[CRITIQUE] : Séjour dans les Monts Fuchun
Réalisateur : Gu Xiaogang
Acteurs : Qian Youfa, Wang Fengjuan, Sun Zhangjian,...
Distributeur : ARP Selection
Budget : -
Genre : Drame, Romance.
Nationalité : Chinois.
Durée : 2h30min
Synopsis :
Le destin d’une famille s’écoule au rythme de la nature, du cycle des saisons et de la vie d’un fleuve.
Critique :
Oeuvre chorale et mélancolique à la lisière du documentaire, sur la fatalité d'une nation tiraillée entre son héritage puissant et une pression économique étouffante, #SéjourdanslesmontsFuchun est une symphonie humble, poétique et sublime dont on dévore chacun des accords intimes pic.twitter.com/0U4htdZ5g7— FuckingCinephiles (@FuckCinephiles) January 4, 2020
Ce que l'on peut affirmer avec une certitude qui est loin d'être du chauvinisme facile (quoique...), c'est que notre bonne vieille Croisette Cannoise a très rarement le nez creux dans ses nombreuses sélections annuel, et encore plus quand elle s'échine à vouloir mettre en lumière les premiers passages derrière la caméra de ce qui incarnera à n'en pas douter, le septième art mondial de demain.

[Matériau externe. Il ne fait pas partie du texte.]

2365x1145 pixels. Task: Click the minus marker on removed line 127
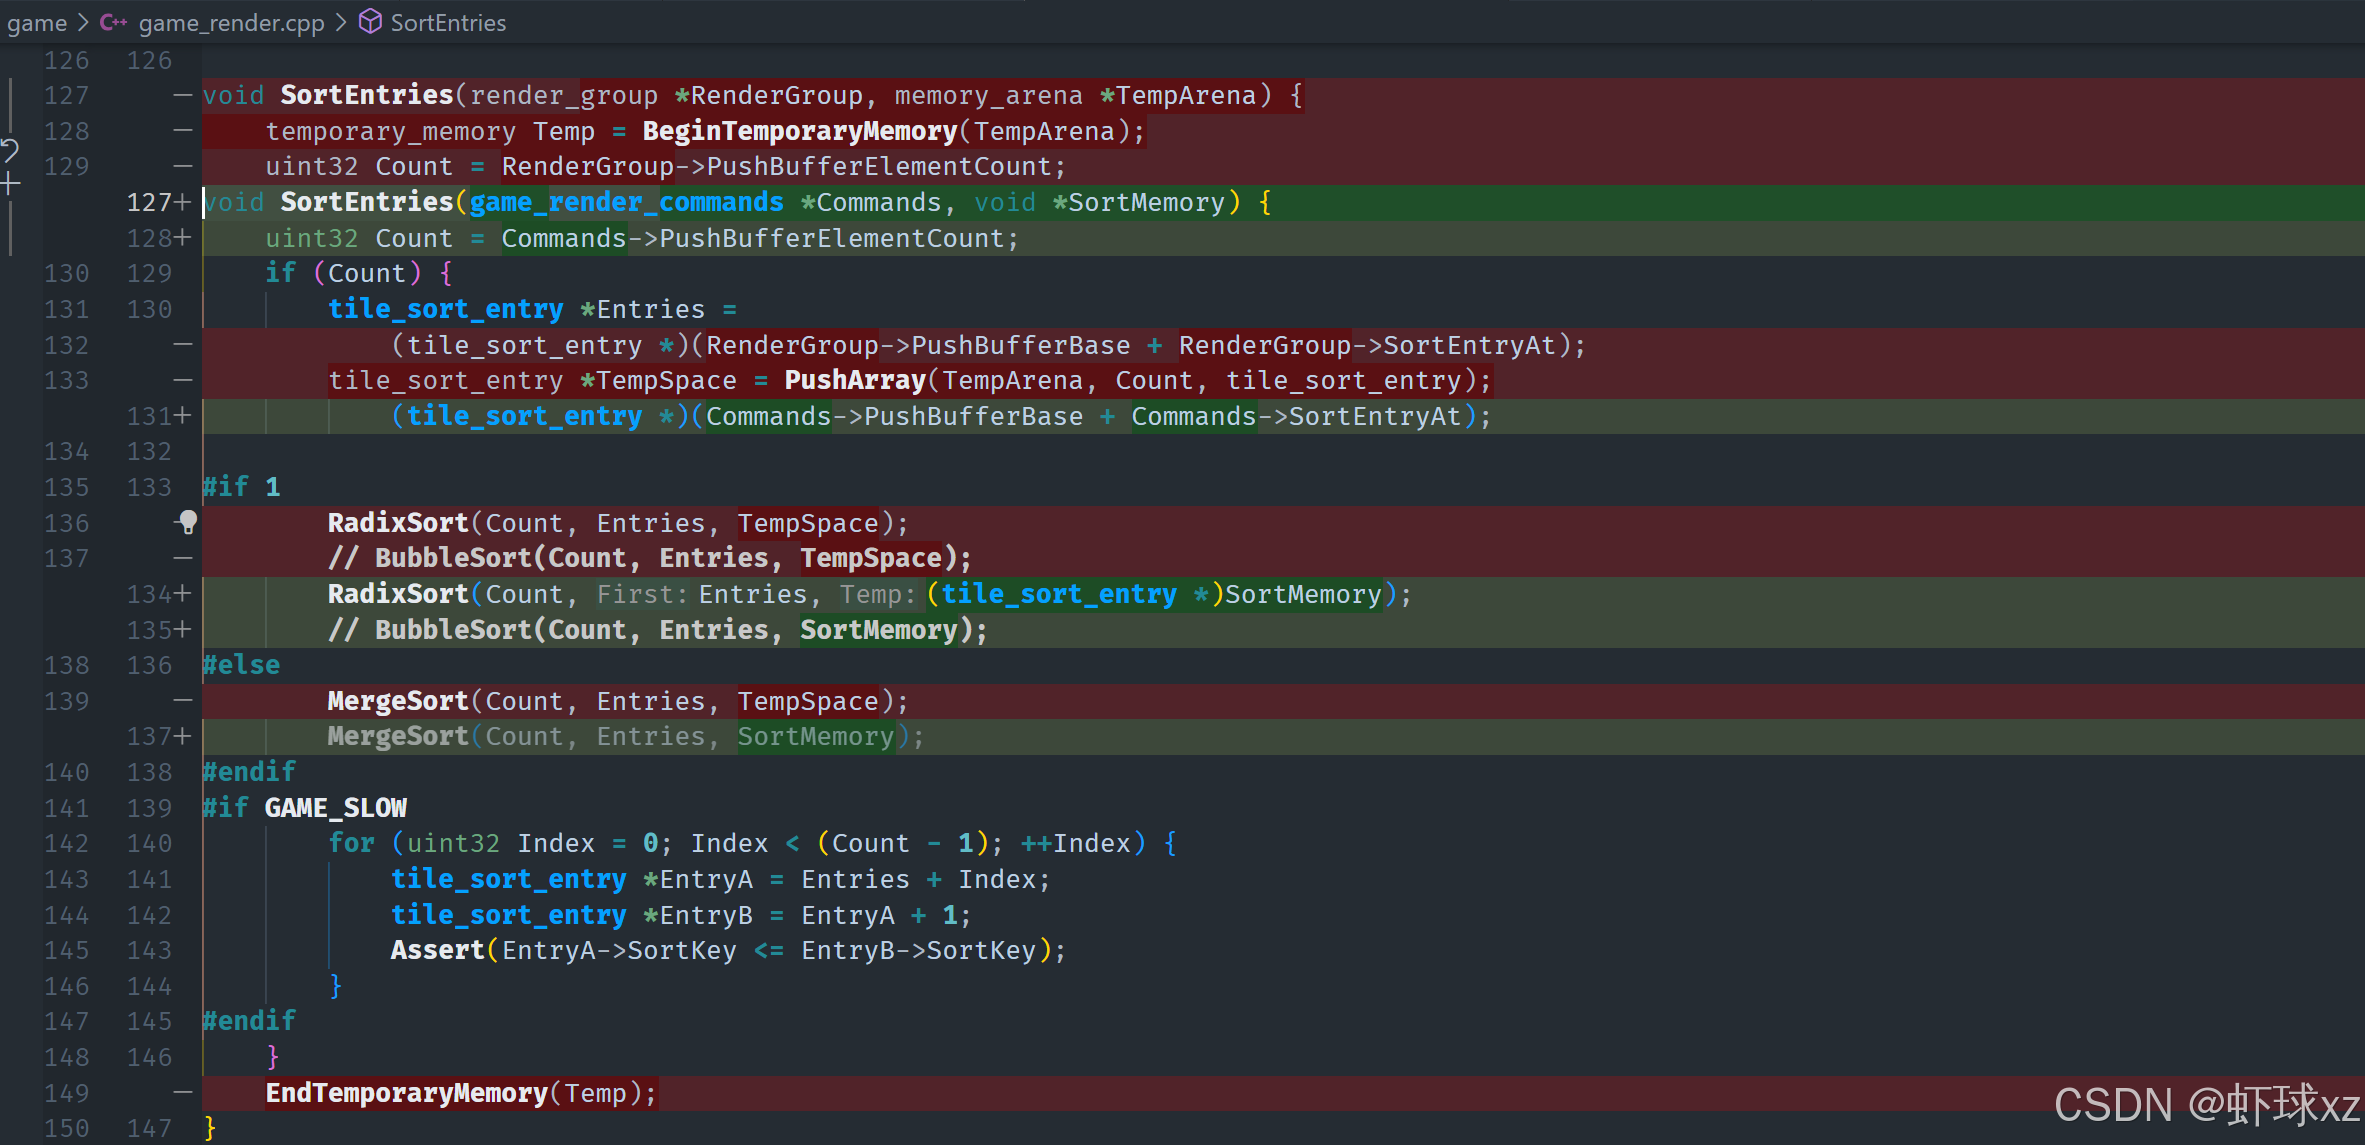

Après avoir offert le point final d'une brillante Semaine de la Critique 2019, le bien nommé Séjour dans les Monts Fuchun du jeune prodige chinois Gu Xiaogang, se met cette fois en tête, tout comme la merveilleuse Greta Gerwig avec son adaptation des Filles du Docteur March, de marquer les spectateurs hexagonaux dès le premier mercredi des sorties de l'année 2020.

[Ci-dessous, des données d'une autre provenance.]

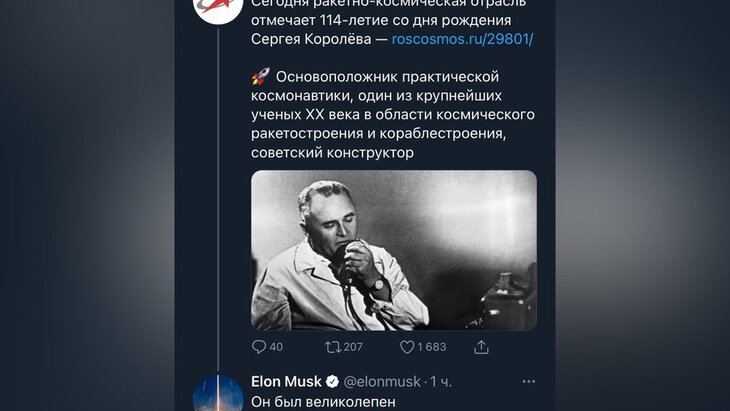Click the Elon Musk display name
The image size is (730, 411).
(x=286, y=382)
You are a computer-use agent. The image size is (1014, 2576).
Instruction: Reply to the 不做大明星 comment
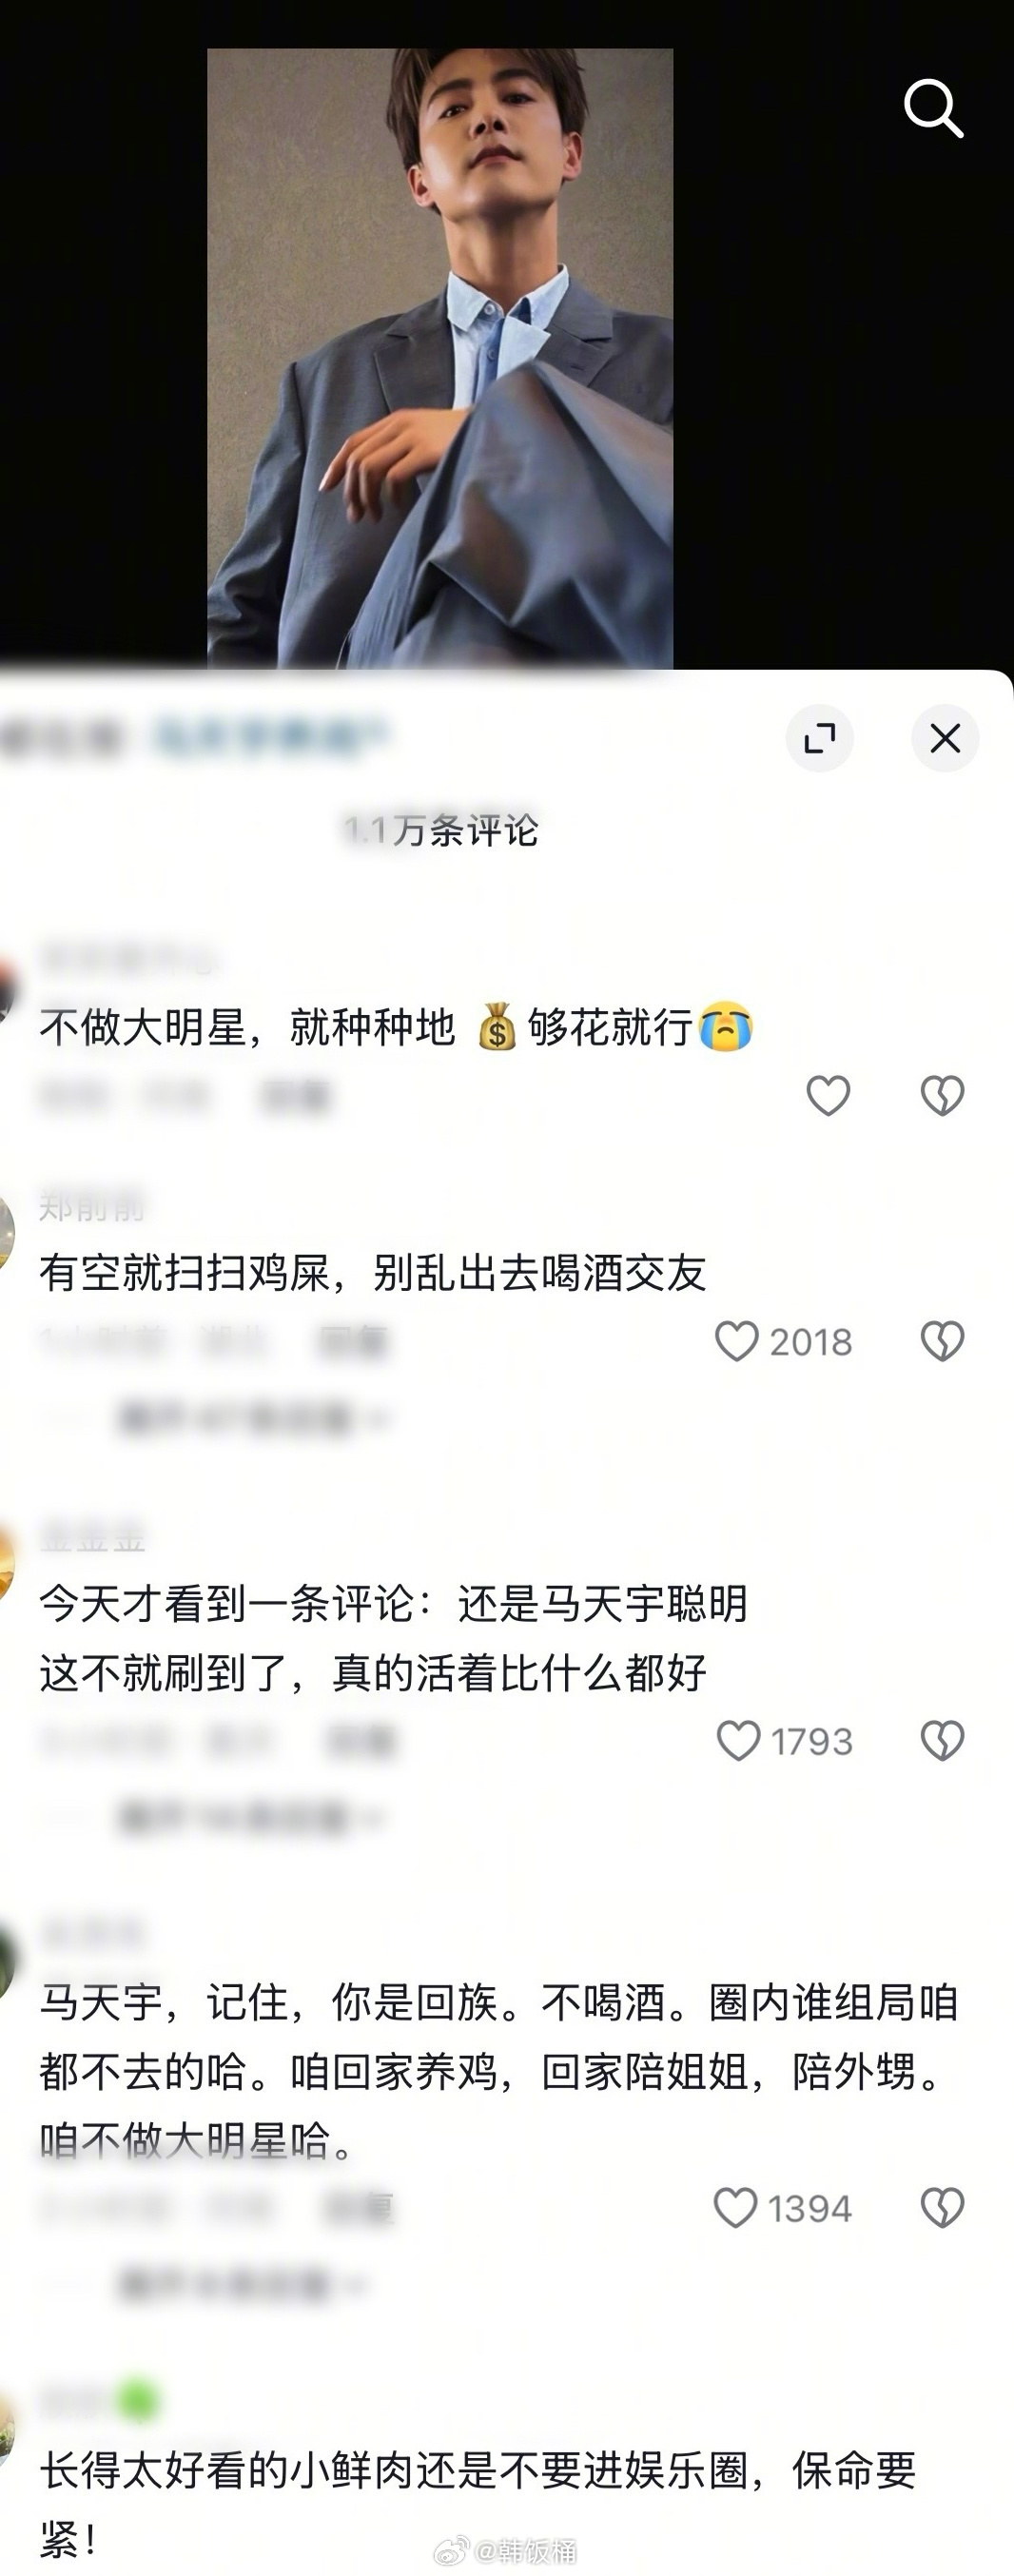[x=295, y=1097]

Ce qu'il arrive, n'ayons pas peur des mots, avec une indécence qui n'a d'égale que son talent, tant son premier essai dégage non seulement une maîtrise bluffante, mais il est surtout d'une fluidité rare pour une bande atteignant aisément les deux heures trente au compteur.
Fruit d'une production poliment compliquée, qui démontre autant la patience imposante que la détermination sans bornes du bonhomme (tournage étalé sur deux ans, au gré des saisons et de la disponibilité de ses comédiens tous plus ou moins amateurs, budget riquiqui,...), et qui peut/doit se voir comme le premier opus d'une wannabe trilogie inspirée d’un classique de la peinture chinoise peint entre 1348 et 1350 par Huang Gongwang, Séjour dans les Monts Fuchun est une formidable fresque familiale éclatée et faussement contemplative (elle l'est en partie, évidemment, mais ne se résume pas qu'à cela), tissée à travers le prisme des pérégrinations d'une fratrie de quatre frangins - mais aussi de leur matriache et de leurs enfants - qui s'unissent et se déchirent au gré des saisons, des éléments perturbés d'une nature majestueuse (et avec laquelle ils sont en parfaite communion), en constante évolution... tout comme la Chine.

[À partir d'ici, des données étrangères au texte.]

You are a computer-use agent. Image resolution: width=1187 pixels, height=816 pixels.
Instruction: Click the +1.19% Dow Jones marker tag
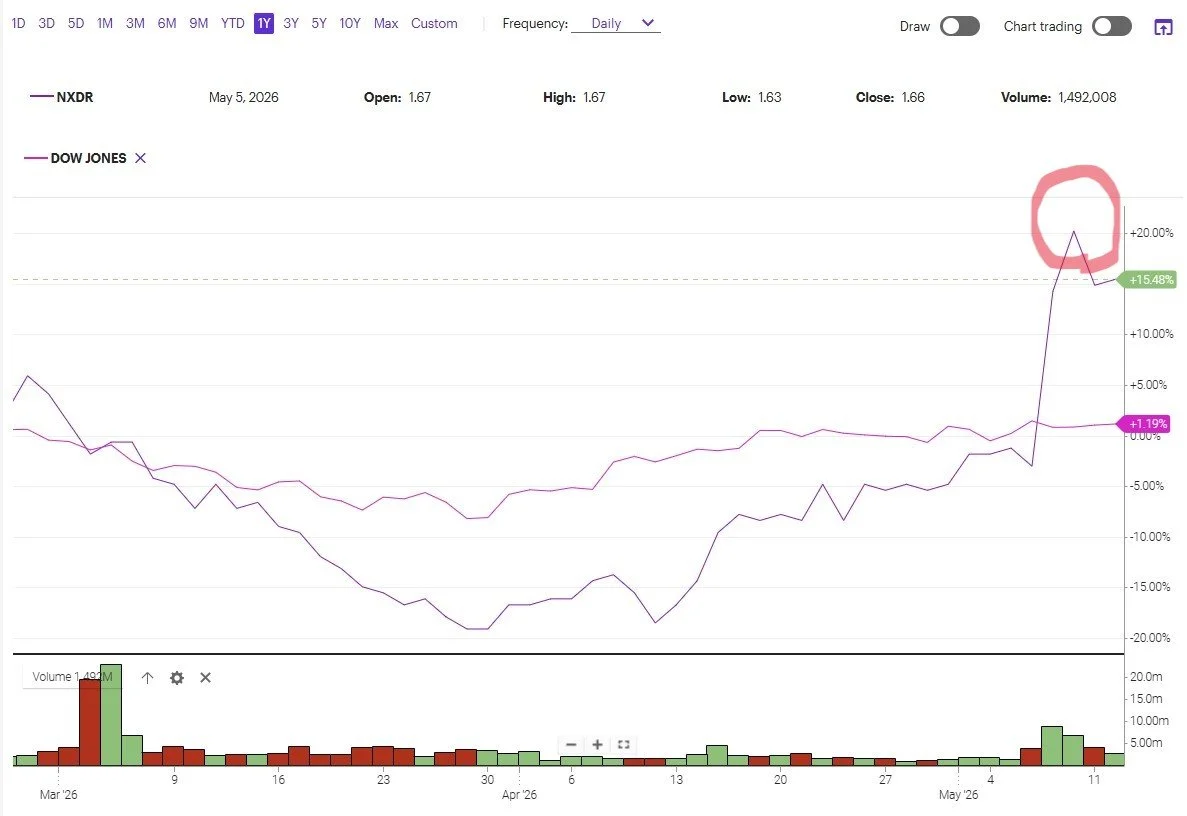coord(1145,423)
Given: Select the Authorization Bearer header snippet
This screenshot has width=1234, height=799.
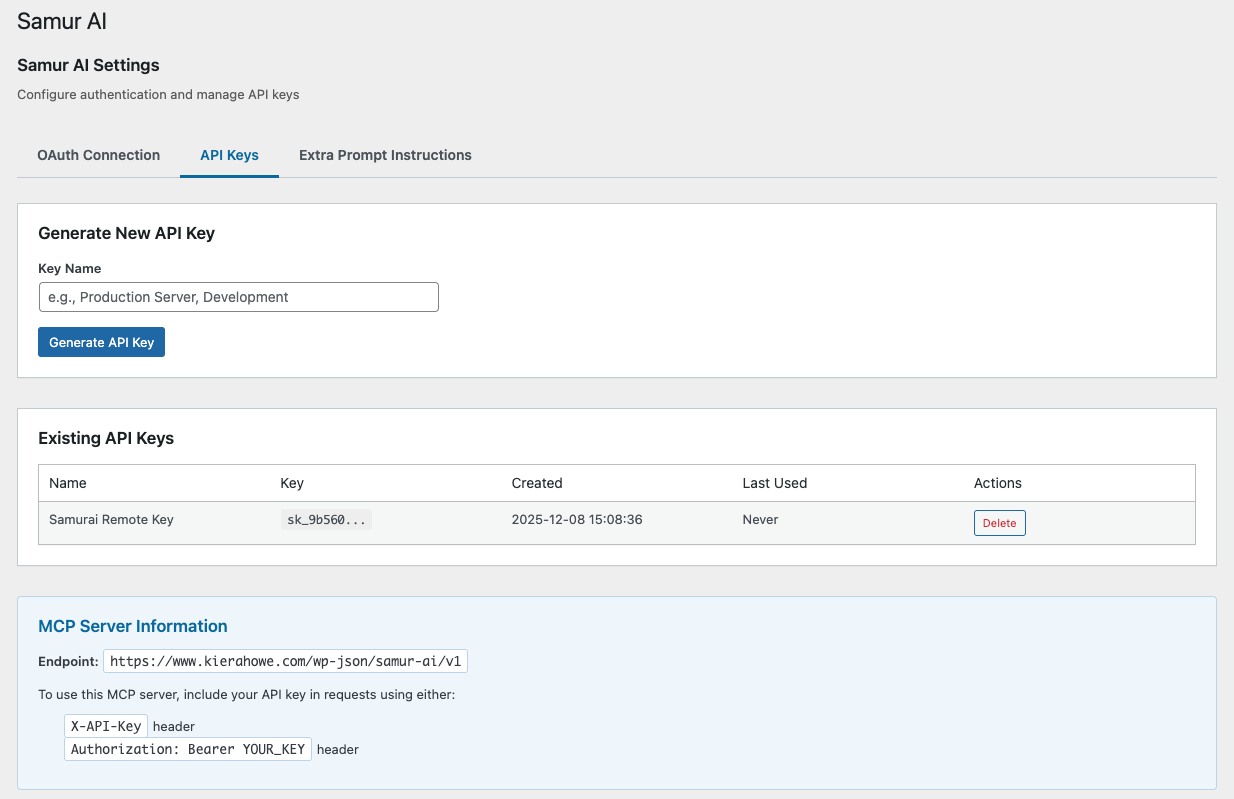Looking at the screenshot, I should (187, 749).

En plaquant la ramification de ses personnages à la poésie de dame nature (éternelle mais irrémédiablement détruite par l'homme), ainsi que la mutation constante d'une nation sombrant peu à peu dans le capitalisme outrancier (où quand l'urbanisation croissante et le développement économique entraîne la pauvreté de plus en plus constante, d'une tranche importante de la population), Xiaogang, dont la caméra virevolte autour de ses comédiens avec une virtuosité excitante (superbes travellings latéraux, plans-séquences longs et impressionnants,... une véritable démonstration), décrie avec minutie la complexité sociale et sentimentale de son époque (chaque âme fait ce qu'elle peut pour s'en sortir et survivre, peut importe ce qu'il en coûte), et touche de sa caméra une humanité rare déchirante, qui n'est pas sans rappeler les cinémas bénis d’Edward Yang et Jia Zhangke.
Oeuvre chorale et mélancolique à la lisière du documentaire, sur la fatalité et la vulnérabilité d'une nation tiraillée entre son héritage puissant et une pression économique étouffante, ou le cinéaste n'accable jamais ses personnages (il les croque même avec une bienveillance à toute épreuve) et rend hommage à sa terre natale, Séjour dans les Monts Fuchun est une symphonie humble, douce et enivrante dont on savoure chacun des accords intimes à la beauté indécente, en espérant qu'ils ne se terminent jamais.
Vivement la suite, et le mot est faible.